Top 10 S&P 500 Dividend Aristocrats Constituents by Index Weight
 CONSTITUENTSYMBOLSECTOR
 A.O. Smith Corp.AOSIndustrials
 Albemarle Corp.ALBMaterials
 W.W. Grainger Inc.GWWIndustrials
 Sherwin-Williams CoSHWMaterials
 Lowes Cos Inc.LOWConsumer Discretionary
 McCormick & Co.MKCConsumer Staples
 Automatic Data ProcessingADPInformation Technology
 AbbVie Inc.ABBVHealth Care
 Franklin Resources Inc.BENFinancials
 West Pharmaceutical Services Inc.WSTHealth Care
Source: S&P Dow Jones Indices ## Investing in the S&P 500 Dividend Aristocrats

Exchange-traded funds (ETF) are a well known approach to acquiring exposure to the rundown of dividend aristocrats.
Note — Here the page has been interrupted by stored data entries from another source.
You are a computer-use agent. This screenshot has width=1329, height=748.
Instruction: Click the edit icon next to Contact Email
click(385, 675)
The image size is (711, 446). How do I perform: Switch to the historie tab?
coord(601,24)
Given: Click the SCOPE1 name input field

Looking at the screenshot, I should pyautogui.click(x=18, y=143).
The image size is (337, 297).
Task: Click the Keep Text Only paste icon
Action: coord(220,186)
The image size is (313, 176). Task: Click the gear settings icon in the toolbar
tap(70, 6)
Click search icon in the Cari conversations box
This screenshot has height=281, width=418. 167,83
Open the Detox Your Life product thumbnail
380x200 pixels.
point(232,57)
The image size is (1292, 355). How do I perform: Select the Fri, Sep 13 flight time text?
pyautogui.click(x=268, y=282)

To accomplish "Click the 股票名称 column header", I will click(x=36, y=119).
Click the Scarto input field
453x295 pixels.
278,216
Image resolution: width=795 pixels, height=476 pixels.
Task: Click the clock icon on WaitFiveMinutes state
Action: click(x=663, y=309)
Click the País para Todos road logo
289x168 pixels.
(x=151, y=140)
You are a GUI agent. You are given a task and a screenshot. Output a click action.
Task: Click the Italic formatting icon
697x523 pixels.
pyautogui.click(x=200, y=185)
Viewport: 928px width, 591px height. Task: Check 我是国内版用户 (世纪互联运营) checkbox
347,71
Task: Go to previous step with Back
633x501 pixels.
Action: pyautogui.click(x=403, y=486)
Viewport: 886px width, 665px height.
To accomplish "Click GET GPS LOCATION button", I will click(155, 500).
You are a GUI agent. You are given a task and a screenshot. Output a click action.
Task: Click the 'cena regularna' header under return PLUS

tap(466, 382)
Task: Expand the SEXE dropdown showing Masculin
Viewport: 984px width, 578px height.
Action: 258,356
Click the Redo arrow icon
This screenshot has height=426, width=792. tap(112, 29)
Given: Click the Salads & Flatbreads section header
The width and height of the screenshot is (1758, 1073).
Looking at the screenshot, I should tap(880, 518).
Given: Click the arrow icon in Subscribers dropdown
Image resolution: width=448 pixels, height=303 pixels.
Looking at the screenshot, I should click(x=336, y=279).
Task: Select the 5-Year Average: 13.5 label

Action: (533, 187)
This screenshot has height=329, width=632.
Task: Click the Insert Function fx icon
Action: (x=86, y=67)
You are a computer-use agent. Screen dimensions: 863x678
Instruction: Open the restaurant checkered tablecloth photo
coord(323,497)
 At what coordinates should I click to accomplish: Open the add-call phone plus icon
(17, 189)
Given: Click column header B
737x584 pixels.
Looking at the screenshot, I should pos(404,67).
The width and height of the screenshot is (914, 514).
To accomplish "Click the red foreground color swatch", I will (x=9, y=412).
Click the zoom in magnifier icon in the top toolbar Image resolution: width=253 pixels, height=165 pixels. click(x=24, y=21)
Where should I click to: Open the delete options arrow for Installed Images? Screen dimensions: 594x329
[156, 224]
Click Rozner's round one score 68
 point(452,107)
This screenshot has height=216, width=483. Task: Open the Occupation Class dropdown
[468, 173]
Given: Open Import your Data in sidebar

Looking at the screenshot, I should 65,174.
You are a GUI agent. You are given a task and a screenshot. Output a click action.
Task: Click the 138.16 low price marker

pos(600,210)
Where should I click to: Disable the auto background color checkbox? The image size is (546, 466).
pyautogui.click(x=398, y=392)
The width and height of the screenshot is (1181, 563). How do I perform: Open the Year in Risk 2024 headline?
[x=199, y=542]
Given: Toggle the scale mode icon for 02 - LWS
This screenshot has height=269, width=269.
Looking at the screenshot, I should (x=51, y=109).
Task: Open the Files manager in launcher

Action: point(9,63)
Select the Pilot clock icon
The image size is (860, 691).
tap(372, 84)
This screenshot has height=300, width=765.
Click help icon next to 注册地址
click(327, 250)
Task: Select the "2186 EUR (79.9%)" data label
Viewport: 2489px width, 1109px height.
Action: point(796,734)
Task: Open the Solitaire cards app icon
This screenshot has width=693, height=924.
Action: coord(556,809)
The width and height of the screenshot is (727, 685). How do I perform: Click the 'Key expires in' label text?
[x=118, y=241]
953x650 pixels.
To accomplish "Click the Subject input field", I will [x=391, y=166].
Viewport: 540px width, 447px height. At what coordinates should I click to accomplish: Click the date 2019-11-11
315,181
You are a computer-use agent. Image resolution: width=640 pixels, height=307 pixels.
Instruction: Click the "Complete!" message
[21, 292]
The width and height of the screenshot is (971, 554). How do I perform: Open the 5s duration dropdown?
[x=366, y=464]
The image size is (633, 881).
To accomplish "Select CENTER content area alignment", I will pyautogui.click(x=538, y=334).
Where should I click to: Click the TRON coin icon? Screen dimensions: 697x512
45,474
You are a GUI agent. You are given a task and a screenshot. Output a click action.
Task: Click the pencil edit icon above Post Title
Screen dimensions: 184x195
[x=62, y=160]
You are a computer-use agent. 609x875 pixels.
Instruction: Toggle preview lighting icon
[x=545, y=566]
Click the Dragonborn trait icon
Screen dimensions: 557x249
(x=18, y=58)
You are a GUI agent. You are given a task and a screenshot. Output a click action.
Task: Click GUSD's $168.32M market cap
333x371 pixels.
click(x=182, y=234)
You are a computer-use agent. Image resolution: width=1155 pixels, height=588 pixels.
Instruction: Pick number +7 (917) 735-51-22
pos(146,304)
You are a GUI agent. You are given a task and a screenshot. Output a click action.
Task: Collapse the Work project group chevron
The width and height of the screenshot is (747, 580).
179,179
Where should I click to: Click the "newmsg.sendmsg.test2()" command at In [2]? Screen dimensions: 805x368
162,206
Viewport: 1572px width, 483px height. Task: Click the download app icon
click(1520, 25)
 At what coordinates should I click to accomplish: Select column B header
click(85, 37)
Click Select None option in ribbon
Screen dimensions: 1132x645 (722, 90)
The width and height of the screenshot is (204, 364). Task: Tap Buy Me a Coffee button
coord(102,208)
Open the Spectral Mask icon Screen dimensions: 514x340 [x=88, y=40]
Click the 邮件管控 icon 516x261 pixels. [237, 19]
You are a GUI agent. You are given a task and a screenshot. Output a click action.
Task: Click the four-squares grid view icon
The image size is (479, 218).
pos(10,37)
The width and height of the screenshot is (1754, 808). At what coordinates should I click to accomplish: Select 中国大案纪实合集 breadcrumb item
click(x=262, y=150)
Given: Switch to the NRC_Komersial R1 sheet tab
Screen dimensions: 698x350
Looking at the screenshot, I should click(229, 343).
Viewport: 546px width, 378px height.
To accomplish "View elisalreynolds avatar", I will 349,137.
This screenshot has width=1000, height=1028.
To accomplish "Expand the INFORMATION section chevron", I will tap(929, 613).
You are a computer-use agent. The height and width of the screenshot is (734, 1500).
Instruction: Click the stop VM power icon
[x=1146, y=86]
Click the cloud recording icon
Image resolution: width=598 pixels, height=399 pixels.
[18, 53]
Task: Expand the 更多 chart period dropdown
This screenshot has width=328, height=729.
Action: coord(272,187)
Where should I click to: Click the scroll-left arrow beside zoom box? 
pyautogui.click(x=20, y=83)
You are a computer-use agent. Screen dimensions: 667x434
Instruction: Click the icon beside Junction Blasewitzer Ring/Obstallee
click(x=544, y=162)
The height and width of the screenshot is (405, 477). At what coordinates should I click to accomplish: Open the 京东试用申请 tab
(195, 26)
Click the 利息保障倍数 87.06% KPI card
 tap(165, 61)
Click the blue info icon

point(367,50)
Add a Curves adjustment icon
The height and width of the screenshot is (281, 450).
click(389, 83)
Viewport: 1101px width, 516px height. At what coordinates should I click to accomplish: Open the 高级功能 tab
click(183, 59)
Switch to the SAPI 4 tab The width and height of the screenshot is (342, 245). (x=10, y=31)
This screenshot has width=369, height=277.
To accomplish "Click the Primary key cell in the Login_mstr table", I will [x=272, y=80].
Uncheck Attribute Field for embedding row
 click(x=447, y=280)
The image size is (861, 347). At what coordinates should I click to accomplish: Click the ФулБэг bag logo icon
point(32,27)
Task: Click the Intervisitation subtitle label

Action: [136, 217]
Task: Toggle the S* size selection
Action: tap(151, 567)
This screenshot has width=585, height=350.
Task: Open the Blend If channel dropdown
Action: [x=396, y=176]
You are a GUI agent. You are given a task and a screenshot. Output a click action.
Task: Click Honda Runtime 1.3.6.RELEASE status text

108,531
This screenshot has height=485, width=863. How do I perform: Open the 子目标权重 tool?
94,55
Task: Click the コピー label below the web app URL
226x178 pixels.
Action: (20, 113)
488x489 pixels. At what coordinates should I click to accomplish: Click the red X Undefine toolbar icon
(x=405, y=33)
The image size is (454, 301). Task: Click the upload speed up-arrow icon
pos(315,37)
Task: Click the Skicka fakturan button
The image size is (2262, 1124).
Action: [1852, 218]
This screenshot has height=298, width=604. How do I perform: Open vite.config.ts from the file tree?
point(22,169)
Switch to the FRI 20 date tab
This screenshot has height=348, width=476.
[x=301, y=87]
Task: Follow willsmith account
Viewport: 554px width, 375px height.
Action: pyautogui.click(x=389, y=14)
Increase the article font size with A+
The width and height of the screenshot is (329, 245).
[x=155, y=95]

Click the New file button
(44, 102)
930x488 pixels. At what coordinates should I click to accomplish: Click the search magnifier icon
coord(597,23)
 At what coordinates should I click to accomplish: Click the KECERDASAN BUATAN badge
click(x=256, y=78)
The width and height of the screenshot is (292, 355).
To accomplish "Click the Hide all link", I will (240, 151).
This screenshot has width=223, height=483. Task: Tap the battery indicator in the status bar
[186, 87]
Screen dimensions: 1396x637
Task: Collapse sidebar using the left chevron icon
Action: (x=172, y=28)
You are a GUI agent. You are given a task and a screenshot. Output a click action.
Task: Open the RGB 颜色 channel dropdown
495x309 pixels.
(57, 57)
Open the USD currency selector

A few well known assets that straightforwardly follow the index incorporate the ProShares S&P 500 Dividend Aristocrats ETF (NOBL) and the SPDR S&P Global Dividend ETF (WDIV).

Different funds that track dividend stocks yet don't straightforwardly follow the index incorporate the iShares Select Dividend ETF (DVY) and the iShares Core High Dividend ETF (HDV). Even however they're making an effort not to follow the index, each fund will in general incorporate a portion of the 65 "aristocrats," since the universe of consistently rising dividend-guarantors isn't too different.

Highlights

  • A company can be dropped from the S&P 500 Dividend Aristocrats Index in the event that it doesn't increase its dividend or on the other hand on the off chance that it is taken out from the more extensive S&P 500 Index.
  • The S&P 500 Dividend Aristocrats Index incorporates stocks with a float-adjusted market capitalization of no less than $3 billion and an average daily trading volume of something like $5 million.
  • The S&P 500 Dividend Aristocrats Index is a rundown of companies, fundamentally notable large-cap, blue-chip companies, in the S&P 500 with a history of expanding dividends for something like 25 consecutive years.